I will take my samples in a stratified form. This means that I will have the same ratio of sexes and year groups in my sampled 60 children as in the whole school of 1183 students. I will pick the students in each strata at random. To make sure that I pick them at complete random, I will use the random number feature on the calculator. This is how it is done:
1) Press the shift button.
2) Press the button with RAN# written on it.
(NB. This procedure is only guaranteed to work on Casio fx calculators)
The reason I will do this is to make sure that there is no bias in the selection of samples. If selected the samples myself then there is a chance for bias to be present. This is because I may pick the samples that will help support my prediction, or I may pick samples that a not likely to be outliers so that it would be easier for me to process the data.
Prediction
I predict that the height and weight of the students are linked. I predict this because when a person gets taller, there is more (larger volume of their body) of them, and that would probably mean that they will weigh more. I also predict that boys will weigh more than girls on average as I think boys are more built than girls. I predict that the girls will be taller than the boys in the younger year groups, but the boys will be taller in the older year groups. I predict this as girls usually have a growth spurt when they are about in year 7 or 8, while the boys have their growth spurt much later at around year 10 and will grow for a longer period of time.
Summary
After I had collected the data and stratified it, I worked out the mean height and weight for each year group and then the standard deviation from each mean. I then put the data into graphs. Firstly I made a frequency table. Secondly I used the table to make some histograms. Then I made scatter graphs, dual bar charts, pie charts and finally made cumulative curves.
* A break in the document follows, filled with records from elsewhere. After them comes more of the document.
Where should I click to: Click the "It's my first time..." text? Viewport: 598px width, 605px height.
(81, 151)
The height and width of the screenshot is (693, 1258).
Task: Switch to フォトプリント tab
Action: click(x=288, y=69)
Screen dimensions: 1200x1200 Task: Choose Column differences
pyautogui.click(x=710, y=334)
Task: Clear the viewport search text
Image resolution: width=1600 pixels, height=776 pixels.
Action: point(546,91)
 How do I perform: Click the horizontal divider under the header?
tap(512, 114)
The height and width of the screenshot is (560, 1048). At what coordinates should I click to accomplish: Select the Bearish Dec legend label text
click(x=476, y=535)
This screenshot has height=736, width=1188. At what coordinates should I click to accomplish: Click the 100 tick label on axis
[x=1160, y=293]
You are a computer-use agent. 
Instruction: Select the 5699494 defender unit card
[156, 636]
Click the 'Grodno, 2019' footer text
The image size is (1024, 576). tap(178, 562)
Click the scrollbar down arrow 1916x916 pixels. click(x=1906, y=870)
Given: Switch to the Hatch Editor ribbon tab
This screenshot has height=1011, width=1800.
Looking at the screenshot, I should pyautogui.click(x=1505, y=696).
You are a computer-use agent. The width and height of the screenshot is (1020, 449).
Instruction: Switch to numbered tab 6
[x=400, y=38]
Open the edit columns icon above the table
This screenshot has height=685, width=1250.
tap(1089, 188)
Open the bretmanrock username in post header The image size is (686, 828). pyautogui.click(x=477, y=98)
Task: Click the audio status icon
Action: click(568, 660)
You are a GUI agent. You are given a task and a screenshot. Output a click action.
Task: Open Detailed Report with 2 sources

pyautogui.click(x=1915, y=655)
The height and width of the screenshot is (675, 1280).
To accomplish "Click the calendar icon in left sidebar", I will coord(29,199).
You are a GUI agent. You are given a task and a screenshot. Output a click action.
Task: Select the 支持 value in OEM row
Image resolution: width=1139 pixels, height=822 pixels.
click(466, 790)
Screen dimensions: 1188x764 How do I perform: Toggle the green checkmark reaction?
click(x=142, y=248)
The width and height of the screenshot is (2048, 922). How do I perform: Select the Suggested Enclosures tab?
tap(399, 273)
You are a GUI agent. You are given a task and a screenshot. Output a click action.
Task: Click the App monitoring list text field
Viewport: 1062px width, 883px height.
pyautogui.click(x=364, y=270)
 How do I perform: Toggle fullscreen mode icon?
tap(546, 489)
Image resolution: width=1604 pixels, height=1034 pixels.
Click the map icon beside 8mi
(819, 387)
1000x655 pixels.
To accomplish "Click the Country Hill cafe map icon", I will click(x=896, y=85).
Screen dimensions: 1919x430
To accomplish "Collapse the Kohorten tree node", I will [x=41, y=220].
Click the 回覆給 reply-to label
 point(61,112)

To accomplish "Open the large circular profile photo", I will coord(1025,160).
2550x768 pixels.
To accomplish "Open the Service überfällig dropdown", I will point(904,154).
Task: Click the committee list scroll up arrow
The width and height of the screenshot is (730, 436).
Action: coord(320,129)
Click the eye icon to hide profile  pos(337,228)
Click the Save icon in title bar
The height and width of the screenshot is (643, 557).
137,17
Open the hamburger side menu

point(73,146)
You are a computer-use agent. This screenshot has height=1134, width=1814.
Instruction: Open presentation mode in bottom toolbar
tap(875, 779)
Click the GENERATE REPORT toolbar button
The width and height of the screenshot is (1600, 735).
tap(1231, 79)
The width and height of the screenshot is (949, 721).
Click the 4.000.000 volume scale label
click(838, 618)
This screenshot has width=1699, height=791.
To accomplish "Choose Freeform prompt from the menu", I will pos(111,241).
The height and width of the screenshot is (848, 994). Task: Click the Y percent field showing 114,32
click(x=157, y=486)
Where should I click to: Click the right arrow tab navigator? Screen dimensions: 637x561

The results showed that the height does have a link with the weight. It shows that when the height increases so does the weight. My prediction that the girls would be heavier and taller in the earlier years and then would become overtaken by the boys during the later years was correct.
Average Height
Average Weight
NB: THE * MEANS RECCURRING. I HAVE HAD TO USE IT INSTEAD OF THE DOT AS YOU CANNOT TYPE DOTS DIRECTLY ABOVE A CHARACTER
ON MY COMPUTER. SORRY FOR THE INCONVENIENCE.
Year 7
The boys were shorter and lighter than the girls. The girls also had a much tighter distribution in height than the boys, as their standard deviation was nearly half of the boys’. The girls also had a tighter distribution in weight than the boys but this was a minor margin in comparison with their distribution of height.
Year 8
The boys are shorter and lighter than the girls like in year 7, but surprisingly both the girls and boys in year 8 are lighter on average than their counterparts in year 7. This is likely to be down to having dodgy samples, or there be another reason. The only one I can think of is the possibility that there may have been unusual circumstances during the year of their births, or it could have been something to do with the local hospital. (I have suggested this as people going to the same school are highly likely to come form the same neighbourhood. Out the large percentage that do, most would have been born there, and most areas have only one major hospital nearby, hence most of the neighbourhood are born there.)
The girls still have a tighter distribution on weight and height but slightly looser compared to year 7.
Year 9
The boys are taller than the girls on average, unlike the younger years. But still the girls are heavier on average. The distribution for height is nearly the same as with the younger boys, but the standard distribution on weight has doubled in comparison with previous year groups. There may a good reason for this to have happened. The reason is probably because of the fact that an outlier was included in that section. He has been identified as George Jungla, and he is an outlier as his weight (90kg), is nearly double the average weight for that section. There is also a reason for the girl being shorter than the boys on average than the boys, and it is not because the boys had a growth spurt, instead it is because another outlier exists in this year group, but this time amongst the girls. She has been identified as Louise Savage. She is an outlier as she is only two thirds of the average height for that year group. And she is approximately 50cm shorter than most of the girls in her year group. This was also the reason for the standard distribution of the girls’ height to quadruple from the figures for the younger year groups.
Year 10
The boys are taller and weigh more than the girls. This time the reason can be put down to the fact that the boys have gone on a growth spurt. The boys also have a much tighter distribution of height and weight than any of the other younger year groups. For the second time the girls have become lighter than the previous year group. I think that this could be happening as (no offence to any this may apply to) it is common for girls of that age to be very conscious about their weight, and to go on diets to try and lose weight, and in many cases they lose more weight than necessary and become underweight.
Year 11
The boys are still taller and heavier, but they haven’t grown, and neither have the girls. This is the case even thought the average height and weight went down for the boys and the average height and weight has increased for the girls. This is because the changes were very subtle and are highly likely to have been caused because of individual differences. But on the overall I can say that the boys and girls probably reached their maximum height and would grow no more for the rest of their lives. I cannot however say anything about the weight as it is easily changeable unlike height.